Fielding a 400 team?
Do we really need to verify that it is difficult to field a strong 400 team? Fielding a single strong 400 runner seems to be by default difficult; surely fielding 4 of them would be even more so. At the very least, it is more difficult than fielding a single 400 runner. Whatchu guys think? JaderVason 02:03, 1 December 2006 (UTC)
- It really isn't a general "fact" that it is difficult to build a strong 4x400m relay team. It really depends on the situation. It is always harder to find many better runners than just one, that's not really specific to the 4x400m, or even any sort of relay for that matter. Mipchunk 06:35, 1 December 2006 (UTC)
I have just topped myself from deleting this entire section as OR, to give somebody a chance to argue for its retention, but I see nothing apposite in it that is verifiable or could not be challenged as POV.
"It is more common for hurdlers to go to the flat than for runners to start hurdling." Well what did they do before they hurdled then?
"Often a 400 m hurdler will be able to run the 4 x 400 m relay" There is nothing to stop a shot-putter from taking part in it either: what is this meant to communicate?
"This is possibly partly because the hurdles and the relay involve a less "controlled" environment" Is there evidence that jumping over barriers is a good preparation for being jostled from the side?
I'll delete the section in a week unless somebody gives strong arguments here to the contrary in the interim. Kevin McE 09:44, 4 February 2007 (UTC)
- I don't know about this "less controlled environment" stuff, so the information about the relay seems suspicious. However, the information about conversion between flat and hurdle is certainly true. It is much more common for a hurdler to run flat than for a flat runner to become a hurdler. Furthermore, it is also true that an injury in hurdling can cause an athlete to switch to flats. Mipchunk 19:01, 4 February 2007 (UTC)
As regards the injury bit: is it verifiable? Even if examples can be quoted, that does not make it a general practice. And can it not equally be said that athletes begin running 400m, and then add the hurdling skills? Kids surely run before they jump. Kevin McE 20:52, 4 February 2007 (UTC)
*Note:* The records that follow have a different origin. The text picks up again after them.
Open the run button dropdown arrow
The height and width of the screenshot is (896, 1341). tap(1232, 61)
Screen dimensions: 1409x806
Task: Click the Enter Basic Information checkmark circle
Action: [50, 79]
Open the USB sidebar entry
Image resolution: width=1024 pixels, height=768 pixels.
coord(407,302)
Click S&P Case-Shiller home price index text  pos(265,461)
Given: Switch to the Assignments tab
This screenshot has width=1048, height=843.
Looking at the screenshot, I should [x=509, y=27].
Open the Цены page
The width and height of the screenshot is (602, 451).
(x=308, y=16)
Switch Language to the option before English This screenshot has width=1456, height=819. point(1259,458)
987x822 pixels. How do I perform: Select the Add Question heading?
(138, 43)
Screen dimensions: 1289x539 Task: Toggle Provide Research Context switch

Is 400 m are sprint or not?
I don't believe Wikipedia articles should be allowed to get away with vague unreferenced material such as the coverage here of the 400 m. Currently it says "while this event is a sprint (according to some)". This is quite unsatisfactory, and the 400 m does not even roughly fit the definition given for a sprint: [Sprints are] "roughly classified as events in which top runners will not have to "pace themselves", but can run as fast as possible for the entire distance". Clearly this doesn't apply, as graphically shown in the women's 400 m final in Beijing when Sanya Richards went out to fast and tired rapidly to caught by Christine Ohuruogu. I see the article has been tagged as being unreferenced for a long time. Can't a running coach or sports scientist please sort this out with harder referenced information to make the article more useful to students? Strayan (talk) 23:49, 24 August 2008 (UTC)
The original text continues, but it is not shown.